BANKING

Ekspansi Regional, KBank (BMAS) Targetkan Portofolio Pinjaman Tembus Rp40 Triliun di 2030

Desi Angriani 31/08/2026 20:35 WIB

Perseroan memanfaatkan jaringan lintas batas grup KBank di Thailand, China, Vietnam, dan sejumlah pasar utama lainnya.

Ekspansi Regional, KBank (BMAS) Targetkan Portofolio Pinjaman Tembus Rp40 Triliun di 2030 (Foto: dok BMAS)

IDXChannel - PT Bank Kasikorn Indonesia Tbk atau KBank Indonesia (BMAS) menargetkan portofolio pinjaman menembus lebih dari Rp40 triliun pada 2030.

Target tersebut seiring strategi ekspansi perseroan dengan memanfaatkan jaringan lintas batas grup KBank di Thailand, China, Vietnam, dan sejumlah pasar utama lainnya.

Direktur Utama KBank Indonesia, Kasemsri Charoensiddhi mengatakan strategi ini akan diarahkan untuk menghubungkan nasabah Indonesia dengan peluang perdagangan dan investasi di kawasan sekaligus membuka sumber pertumbuhan baru.

“Untuk mendorong KBank Indonesia guna mencapai target portofolio pinjaman lebih dari Rp40 triliun pada tahun 2030, strategi kami berfokus pada pemanfaatan jaringan lintas batas KBank yang luas di Thailand, China, Vietnam, dan pasar-pasar utama lainnya,” katanya dalam keterbukaan informasi Bursa Efek Indonesia (BEI), Senin (31/8/2026).

Menurut Kasemsri, jaringan regional tersebut akan menjadi salah satu kekuatan KBank Indonesia dalam mendukung nasabah yang ingin melakukan ekspansi bisnis, perdagangan maupun investasi lintas negara.

“Melalui jaringan ini, kami siap menghubungkan nasabah kami dengan peluang dagang dan investasi regional, sehingga memberdayakan mereka untuk mengembangkan bisnis dan menjangkau pertumbuhan baru,” ujarnya.

Di sisi lain, penguatan fundamental KBank Indonesia turut tercermin dari peningkatan peringkat kredit yang diberikan Fitch Ratings Indonesia.

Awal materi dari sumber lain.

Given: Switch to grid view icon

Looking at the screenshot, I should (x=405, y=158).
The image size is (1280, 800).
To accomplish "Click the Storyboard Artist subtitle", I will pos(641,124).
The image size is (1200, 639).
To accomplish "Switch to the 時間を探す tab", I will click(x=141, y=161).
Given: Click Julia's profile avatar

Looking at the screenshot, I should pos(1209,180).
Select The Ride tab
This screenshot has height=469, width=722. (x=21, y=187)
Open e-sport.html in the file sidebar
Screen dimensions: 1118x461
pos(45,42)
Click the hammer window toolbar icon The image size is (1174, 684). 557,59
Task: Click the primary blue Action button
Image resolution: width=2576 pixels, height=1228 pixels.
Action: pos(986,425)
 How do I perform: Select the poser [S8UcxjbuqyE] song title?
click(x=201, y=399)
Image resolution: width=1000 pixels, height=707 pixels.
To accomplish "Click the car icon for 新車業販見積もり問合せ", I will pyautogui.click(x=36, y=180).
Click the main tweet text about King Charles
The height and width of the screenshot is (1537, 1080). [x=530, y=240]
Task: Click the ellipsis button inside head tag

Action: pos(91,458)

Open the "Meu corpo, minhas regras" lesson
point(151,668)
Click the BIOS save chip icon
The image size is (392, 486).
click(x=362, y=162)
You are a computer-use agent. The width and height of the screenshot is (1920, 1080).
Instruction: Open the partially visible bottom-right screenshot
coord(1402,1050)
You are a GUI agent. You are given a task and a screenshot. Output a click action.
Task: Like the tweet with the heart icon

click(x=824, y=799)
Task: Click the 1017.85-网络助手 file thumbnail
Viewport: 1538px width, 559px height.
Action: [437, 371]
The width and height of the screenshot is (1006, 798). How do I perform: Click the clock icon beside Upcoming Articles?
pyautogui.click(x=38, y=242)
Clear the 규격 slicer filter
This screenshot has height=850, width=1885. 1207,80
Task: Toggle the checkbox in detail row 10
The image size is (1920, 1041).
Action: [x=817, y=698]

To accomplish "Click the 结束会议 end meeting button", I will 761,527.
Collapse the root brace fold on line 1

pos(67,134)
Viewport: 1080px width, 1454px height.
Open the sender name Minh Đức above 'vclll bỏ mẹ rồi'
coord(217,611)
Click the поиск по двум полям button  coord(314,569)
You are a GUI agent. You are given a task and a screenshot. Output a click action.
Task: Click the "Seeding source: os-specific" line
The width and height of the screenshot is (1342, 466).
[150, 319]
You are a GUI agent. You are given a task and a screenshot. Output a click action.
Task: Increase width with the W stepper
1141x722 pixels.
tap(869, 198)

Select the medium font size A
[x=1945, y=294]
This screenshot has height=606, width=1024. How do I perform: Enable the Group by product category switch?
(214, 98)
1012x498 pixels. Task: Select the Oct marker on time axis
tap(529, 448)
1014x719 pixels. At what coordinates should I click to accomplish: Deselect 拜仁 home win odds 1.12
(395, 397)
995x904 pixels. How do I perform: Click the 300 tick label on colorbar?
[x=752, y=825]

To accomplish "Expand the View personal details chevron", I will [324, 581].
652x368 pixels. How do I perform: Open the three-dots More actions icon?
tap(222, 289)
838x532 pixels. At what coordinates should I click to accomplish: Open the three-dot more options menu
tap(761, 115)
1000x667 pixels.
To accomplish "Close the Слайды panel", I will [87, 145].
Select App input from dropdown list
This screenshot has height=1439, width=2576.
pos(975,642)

Pada 17 Juli 2026, Fitch menaikkan peringkat KBank Indonesia menjadi AA+(idn) dengan prospek stabil, dari sebelumnya AA(idn).

Fitch mengaitkan kenaikan peringkat tersebut dengan semakin eratnya hubungan KBank Indonesia dengan induk usahanya, KASIKORNBANK PCL (KBank).

Dukungan induk usaha juga tercermin dari fasilitas pinjaman bilateral yang diperoleh KBank Indonesia dari KBank hingga USD341 juta atau sekitar Rp6 triliun.

Fasilitas ini ditujukan untuk mendukung kebutuhan likuiditas jangka panjang sekaligus menunjang ekspansi penyaluran kredit kepada nasabah.

Selain mengandalkan dukungan dari induk usaha, KBank Indonesia sebelumnya juga berencana memperkuat struktur permodalan melalui Penambahan Modal dengan Hak Memesan Efek Terlebih Dahulu (PMHMETD) IV atau rights issue.

Dalam aksi korporasi tersebut, perseroan berencana menerbitkan maksimal 2,9 miliar saham baru. Jumlah tersebut setara dengan 15,88 persen dari modal ditempatkan dan disetor penuh perseroan.